17438
Integrated Analyses of Genome Wide Association and Targeted Sequencing Data Identify Loss of Function and Noncoding Regulatory Rare Variants Contributing to Autism Spectrum Disorder
Objectives: To identify rare coding and noncoding ASD risk variants integrating GWAS association with custom targeted massively parallel sequencing of candidate regions.
Methods: Candidate regions were chosen from GWAS Noise Reduction analyses of two autism datasets (Hussman et. al., 2011). We sequenced 17Mb on the Illumina HiSeq2000 utilizing a custom Agilent SureSelect probe-set targeting exons, UTRs, conserved intronic areas, and regulatory regions of 681 GWAS-NR associated genes and conserved regions in 694 associated intergenic loci. Our cohort consisted of 2,112 ASD cases and 834 controls of white ethnicity determined by Eigenstrat. Bioinformatic processing included alignment with bwa, genotype calling with the GATK Universal Genotype Caller, and annotation of coding variants with SeattleSeq137, PolyPhen2, and SIFT and noncoding variants with ENCODE, VISTA, and GENCODE databases. We first identified rare (MAF≤0.01) loss-of-function (LOF) alterations (stop gains-losses, splice changes, and frameshifts) or genes with multiple damaging variants in the same individual, and noncoding variants predicted likely to affect binding by RegulomeDB. For LOF variants in ASD candidate genes, we determined inheritance status of the variant by Sanger sequencing. We used the Sequence Kernel Association Test (SKAT) for gene and noncoding element based association testing between sets of rare variants and ASD.
Results: We identified 547,716 single nucleotide variants (SNVs) and 94,326 indels, including 29,734 coding variations and 2,653 rare LOF alterations. No overall difference existed between cases and controls in the number of variations or multiple hit genes, but there was significant enrichment in cases when restricting to LOF variants in ASD candidate genes (p=0.003). Among these was a confirmed de novo premature stop in the candidate gene RBFOX1. RegulomeDB predicted 55 case unique noncoding variants to affect transcription factor binding motifs. Two were in the same glutamate receptor gene, GRIK4, altering SP1 and CTCF sites. Association testing identified only nominally significant associations with rare exonic variants ASD in 30 genes including the transcription factors ZNF24 (p=0.00192) and ZNF519 (p= 0.00465) and nominal significance with rare SNVs in enhancer hs658 (p=0.07) that drives expression in the midbrain of mouse embryos. Further analyses of subsets of variations are ongoing.

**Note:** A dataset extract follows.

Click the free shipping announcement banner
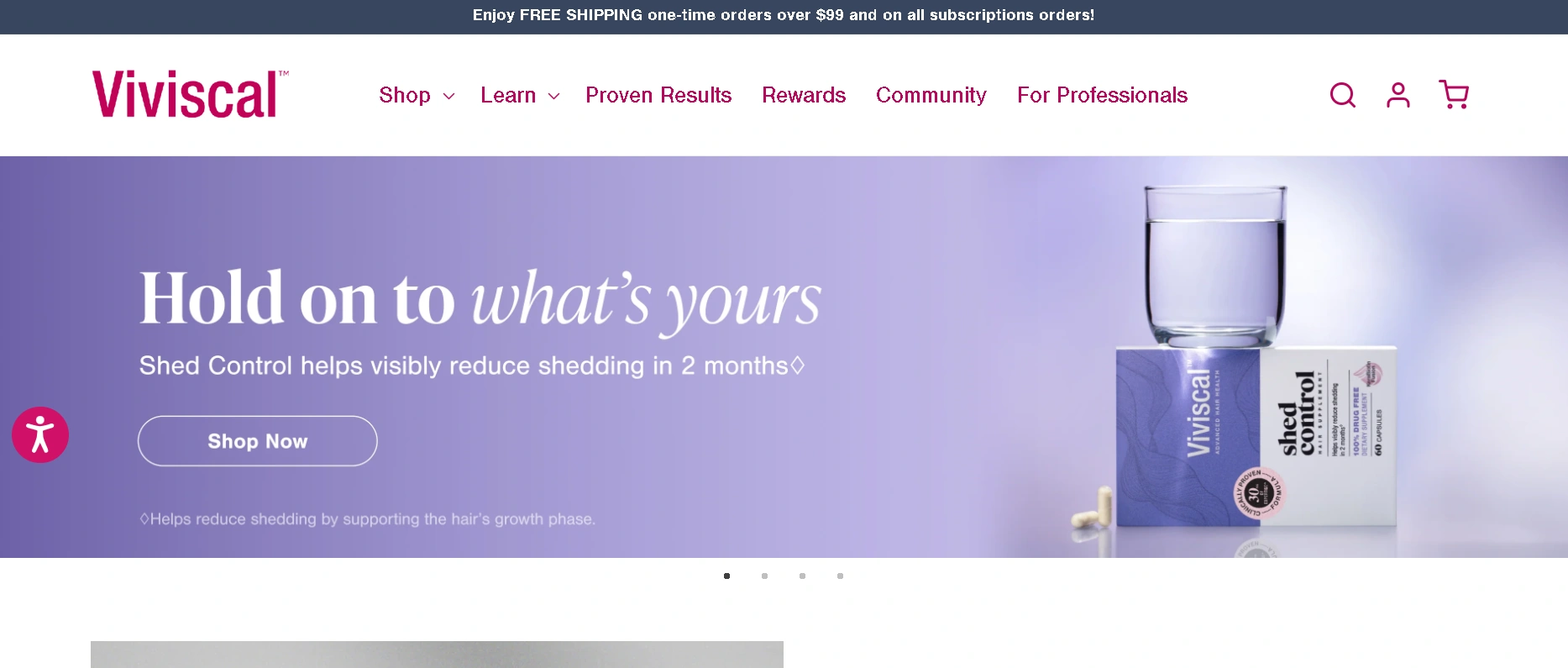Screen dimensions: 1568x668 [x=784, y=16]
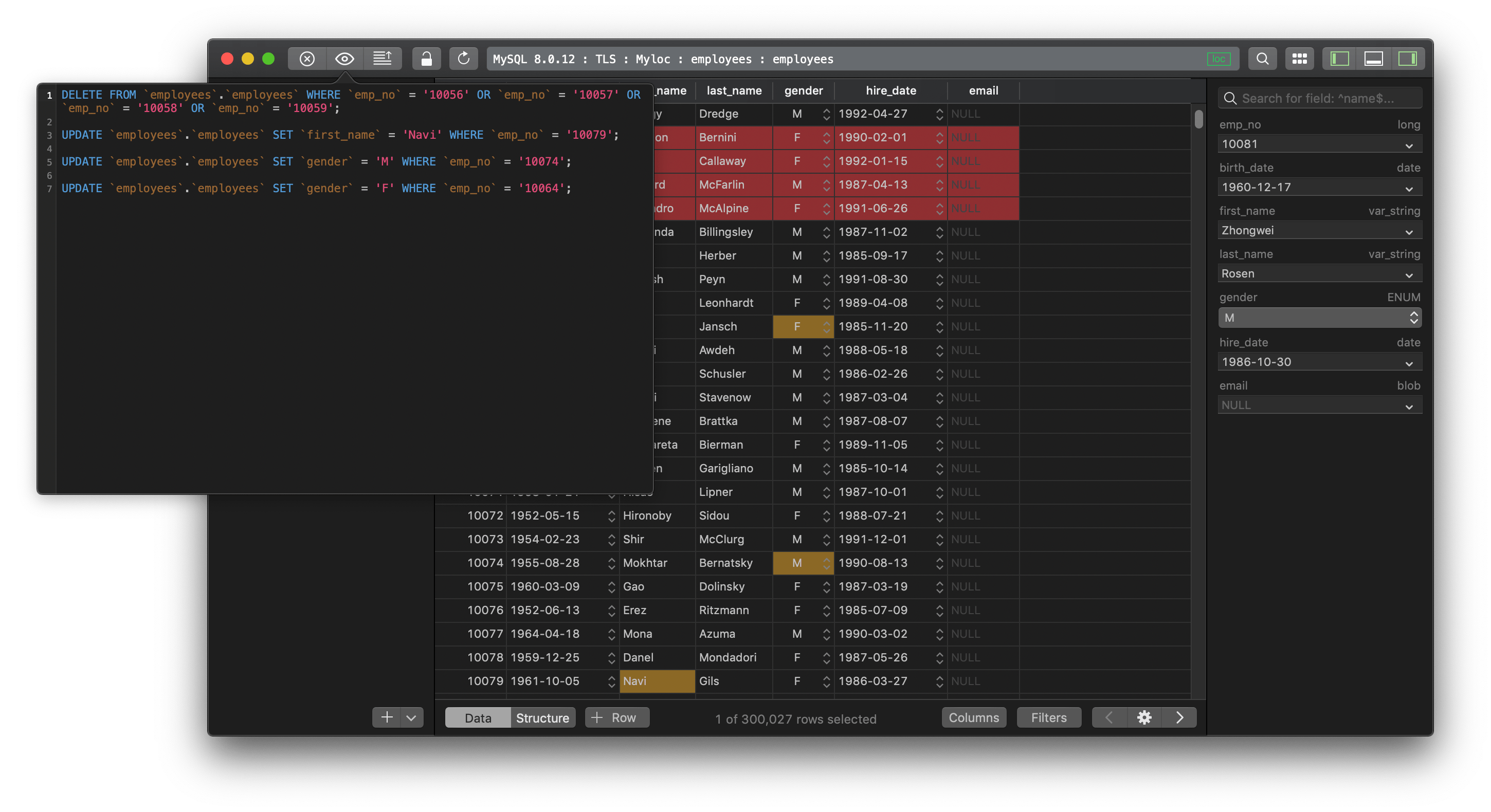The width and height of the screenshot is (1491, 812).
Task: Open the settings gear in bottom bar
Action: pyautogui.click(x=1144, y=717)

Conclusions: The identification of an enrichment of LOF variants in ASD candidate genes corroborate literature from other ASD datasets and identification of a de novo LOF in RBFOX1 further establishes its importance as an ASD gene. As the first large scale study of noncoding variation in ASD, this investigation adds noncoding variants to the compendium of ASD risk loci and implicate potential novel biological mechanisms contributing to ASD etiology. Overall, this study highlights integration of association and sequencing data to find rare ASD risk alleles.